Julien Green (1900-1998) n’a pas son pareil pour l'élégance des premières phrases. « J’ai bien des fois rêvé d’écrire sur Paris un livre qui fût comme une grande promenade sans but où l’on ne trouve rien de ce qu’on cherche, mais bien des choses qu’on ne cherchait pas. » C’est l’incipit de son Paris, publié en 1983.

 

« C’est le secret des grandes villes d’offrir des promenades dont le charme est souvent inexplicable, et l’on aura beau me dire que mon contentement est fait de ce que les maisons sont belles et les cours profondes, et vieilles les pierres, il y a autre chose à quoi les mots ne peuvent que faire allusion : une certaine légèreté de cœur que donne la vue d’un arbre auprès d’un toit, ou dans une rue ensoleillée, la subite fraîcheur d’une voûte obscure sous les croisées dédaigneuses d’un hôtel d’autrefois. » « Croisée », joli mot ancien qu’il reprend volontiers, et qui s’accorde au passé présent de sa ville natale.

 

Paris.jpg

 

« Nous étions de Passy ». Julien Green se souvient des regards qu’il portait, enfant, en remontant vers les hauteurs de son quartier, « les joues prises contre les barreaux des grilles » aux « jardins merveilleux, dont les lointains bleuâtres, comme dans un tableau, allaient rejoindre les rives de la Seine. » Il a vu Paris changer, c’est le propre de tout ce qui vit, mais « demeure stupéfait de ce qu’un quart de siècle a
pu faire pour priver de son charme cette partie de la ville. »
Ses souvenirs évoquent avec émerveillement « une exquise venelle du XVIIIe siècle », « des rangées de villas d’une élégance surannée et des jardins conservant comme un trésor leur silence et leurs chants d’oiseaux ».

 

Un plan de Paris fixé au mur l’aida souvent, écrit-il, « à passer des heures difficiles ». Mais c’est en marchant dans une ville qu’on la sent : « La ville, en effet, ne sourit qu’à ceux qui l’approchent et flânent dans ses rues. » Dans ses promenades, l’écrivain aimait se perdre.

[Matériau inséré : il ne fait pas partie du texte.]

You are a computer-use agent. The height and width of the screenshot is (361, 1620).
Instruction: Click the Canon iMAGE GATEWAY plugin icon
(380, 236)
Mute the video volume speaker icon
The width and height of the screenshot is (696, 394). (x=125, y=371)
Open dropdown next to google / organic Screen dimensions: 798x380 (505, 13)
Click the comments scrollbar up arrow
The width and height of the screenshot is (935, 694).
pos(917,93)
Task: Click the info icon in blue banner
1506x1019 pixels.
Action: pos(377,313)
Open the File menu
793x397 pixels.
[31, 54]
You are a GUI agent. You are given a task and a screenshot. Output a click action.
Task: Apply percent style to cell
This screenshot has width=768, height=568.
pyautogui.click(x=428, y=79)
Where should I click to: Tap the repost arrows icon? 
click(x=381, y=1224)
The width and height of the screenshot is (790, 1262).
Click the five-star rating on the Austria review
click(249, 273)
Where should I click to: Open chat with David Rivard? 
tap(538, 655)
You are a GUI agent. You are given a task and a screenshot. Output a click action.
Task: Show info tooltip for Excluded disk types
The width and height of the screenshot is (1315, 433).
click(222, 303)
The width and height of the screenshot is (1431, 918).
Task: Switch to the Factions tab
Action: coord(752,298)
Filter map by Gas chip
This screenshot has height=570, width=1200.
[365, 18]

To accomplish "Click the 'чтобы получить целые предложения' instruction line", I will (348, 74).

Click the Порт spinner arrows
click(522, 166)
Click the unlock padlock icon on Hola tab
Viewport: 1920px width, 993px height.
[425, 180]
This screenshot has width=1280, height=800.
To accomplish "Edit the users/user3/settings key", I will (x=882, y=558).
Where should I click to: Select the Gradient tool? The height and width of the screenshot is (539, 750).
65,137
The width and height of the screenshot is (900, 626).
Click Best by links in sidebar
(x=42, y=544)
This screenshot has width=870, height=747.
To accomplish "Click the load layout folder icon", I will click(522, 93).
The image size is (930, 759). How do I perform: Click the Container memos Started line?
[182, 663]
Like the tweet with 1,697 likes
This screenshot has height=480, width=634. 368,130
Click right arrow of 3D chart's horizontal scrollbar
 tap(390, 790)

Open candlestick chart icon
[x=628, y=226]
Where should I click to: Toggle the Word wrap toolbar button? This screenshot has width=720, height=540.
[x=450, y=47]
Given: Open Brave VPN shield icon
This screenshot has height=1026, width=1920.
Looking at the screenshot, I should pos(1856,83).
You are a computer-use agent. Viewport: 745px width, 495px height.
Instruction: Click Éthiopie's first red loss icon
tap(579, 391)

La ville alors se donnait. « A moins d’avoir perdu son temps dans une ville, personne ne saurait prétendre la bien connaître. » Il y a le Paris des escaliers, le Paris enchanté, et aussi « la ville sur la ville », le Paris des statues au fronton ou sur les toits des églises, des palais, des grands bâtiments du XIXe siècle. « Paris a de plus cette particularité de se montrer la nuit mieux qu’il ne le fait le jour. » Le ciel, la lumière, sont essentiels à cette magie. « Ce que sait faire le ciel de Paris avec un rien de brouillard et le degré d’obscurité nécessaire m’a toujours confondu de surprise. »

 

La ville des impressionnistes, comme il l’appelle, est reconnaissable entre toutes. « Il y a dans un paysage parisien quelque chose d’aussi parfaitement indéfinissable que l’expression d’un visage humain. » « Ciel d’avril de Pissarro » ou « crépuscule rose de Lebourg », toile de Manet, Degas ou Monet, il est reconnaissant aux peintres de nous rendre « un Paris heureux, la ville de la lumière ». Parfois l’écrivain s’indigne. C’est « la seule ville où l’on traite ainsi nos frères les arbres ». Il s’émeut du sort de certains marronniers familiers ou du plus vieil arbre de Paris, le robinier de plusieurs siècles près de Saint-Julien-le-Pauvre, église qui « a gardé sa grâce robuste et sa mystérieuse jeunesse » malgré les transformations successives.

 

Quand il se promenait des grilles du Luxembourg au pont des Saints-Pères, Julien Green pensait de Paris ce que le vieux Samuel Johnson disait de Londres, « à savoir que lorsqu’on est las de ses rues, on est las de la vie ». Il appelle de ses vœux un architecte visionnaire « poète de l’espace » qui « nous donnera enfin la cité du futur, une belle ville capable de séduire ceux qui viendront, comme nous avons été ensorcelés par le Paris façonné peu à peu par les siècles. »

 

Commentaires

  • Bravo pour votre blog que je viens de découvrir et au plaisir de vous retrouver sur http://journalpetitbelge.blogspot.com

  • Intriguée par l'intérêt de Julien Green pour le plus vieil arbre de Paris je me demandais l'allure qu'il avait. Le site: http://krapoarboricole.unblog.fr/2008/07/06/robinier-plante-en-1602-
    square-saint-julien-le-pauvre-paris-5eme/:
    me donne la réponse mais me pose une autre question: soins palliatifs ou acharnement thérapeutique?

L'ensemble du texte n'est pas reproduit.